Le Royaume-Uni perd chaque année un milliard de livres sterling en taxe sur la valeur ajoutée (TVA) non collectée pour des raisons de fraudes ou d’erreurs de la part de vendeurs qui utilisent les plateformes Internet telles qu’eBay et Amazon, selon un rapport du National Audit Office commandé par le gouvernement britannique.
Selon ce rapport publié mercredi 19 avril, les vendeurs en question sont souvent basés en Chine, selon Reuters, qui ajoute qu’eBay et Amazon n'ont pas agi pour régler le problème des vendeurs qui se soustraient aux règles de TVA, même après avoir été alertés de ce contournement.
« Nous allons continuer à travailler de près avec les autorités fiscales britanniques pour assurer que tous les vendeurs de notre plateforme respectent la loi », a indiqué eBay dans un communiqué.
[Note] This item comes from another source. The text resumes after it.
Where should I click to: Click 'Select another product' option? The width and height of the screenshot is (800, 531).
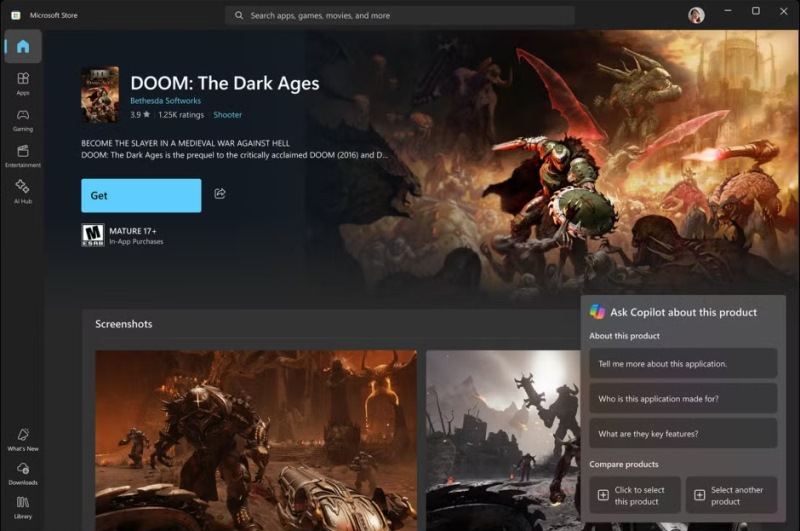[731, 495]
Amazon a promis d'exclure « rapidement » les fraudeurs.
Impact sur les négociations au Conseil
Au niveau européen, lors des négociations au sein du Conseil de l'UE en matière de TVA applicable au commerce électronique, la délégation britannique a mis en avant une autre source de fraude à la TVA.
Dans ses propositions initiales, la Commission suppose que la fourniture de biens constitue principalement des importations de marchandises qui sont directement transportées au consommateur final (EUROPE 11680).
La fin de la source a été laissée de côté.